GOAL OF THE EXERCISE>
All lines from the one containing "This screenshot has" through the end of the data below are to be repeated exactly, with pictures left out.

Start of DATA SUPPLIED

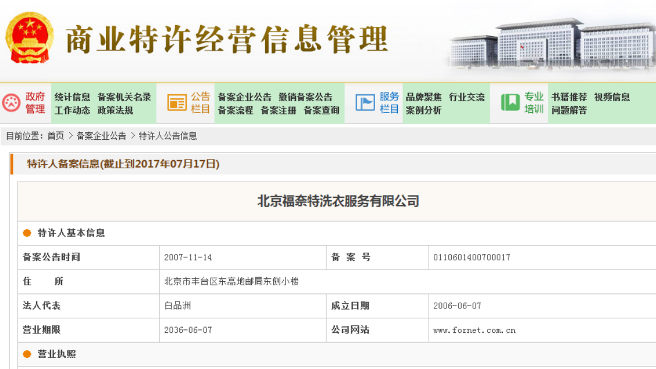Click the orange bullet beside 特许人基本信息
The image size is (656, 369).
[x=27, y=233]
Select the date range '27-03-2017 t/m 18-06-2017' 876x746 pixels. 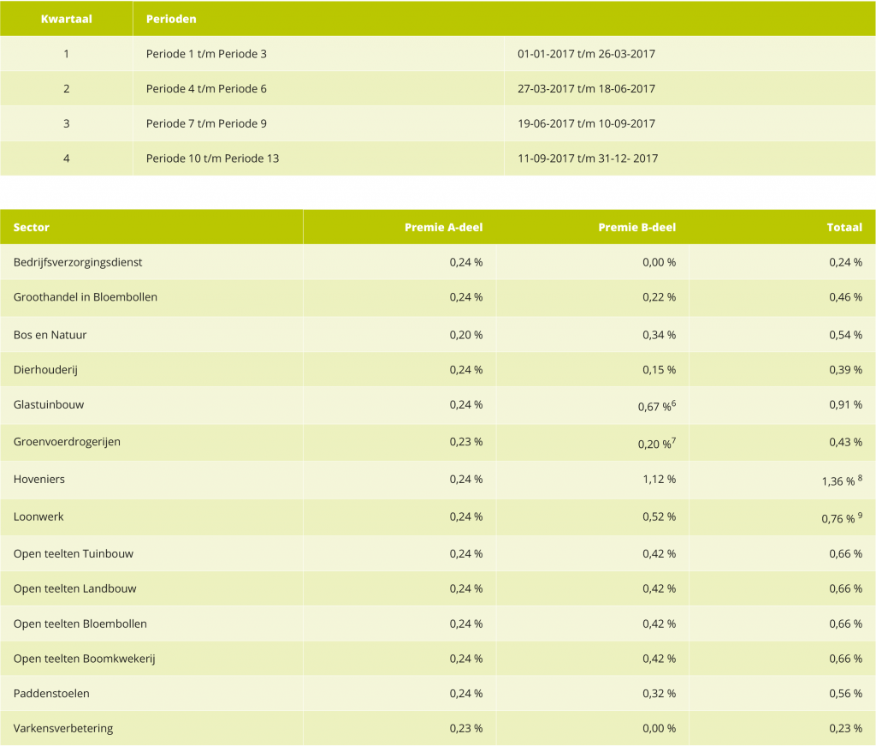pyautogui.click(x=586, y=89)
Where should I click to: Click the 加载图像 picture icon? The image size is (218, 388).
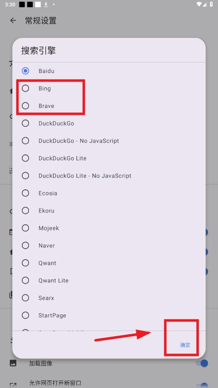click(13, 363)
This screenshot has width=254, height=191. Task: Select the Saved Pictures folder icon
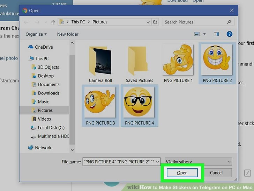click(139, 62)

End of DATA SUPPLIED

SOLUTION TO THIS EXERCISE>
This screenshot has width=254, height=191. Task: Select the Saved Pictures folder icon
click(139, 62)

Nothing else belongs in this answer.